--- Start GIVEN DATA ---

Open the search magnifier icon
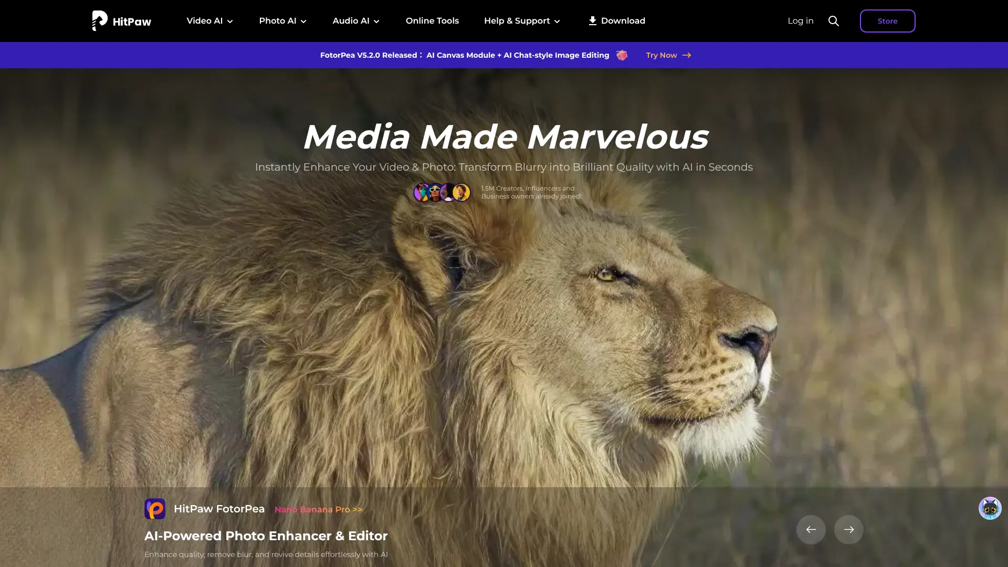The image size is (1008, 567). tap(834, 21)
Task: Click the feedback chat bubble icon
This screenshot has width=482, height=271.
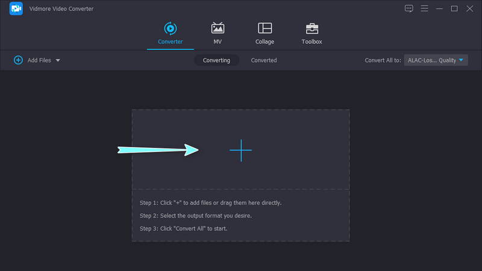Action: tap(409, 8)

--- End GIVEN DATA ---

- _SHORT PROBLEM_
Copy out every line of the records above word for word, leaving out the pictures.

- _FULL ANSWER_
Open the search magnifier icon
The image size is (1008, 567). tap(834, 21)
Task: Click the feedback chat bubble icon
This screenshot has width=482, height=271.
Action: tap(409, 8)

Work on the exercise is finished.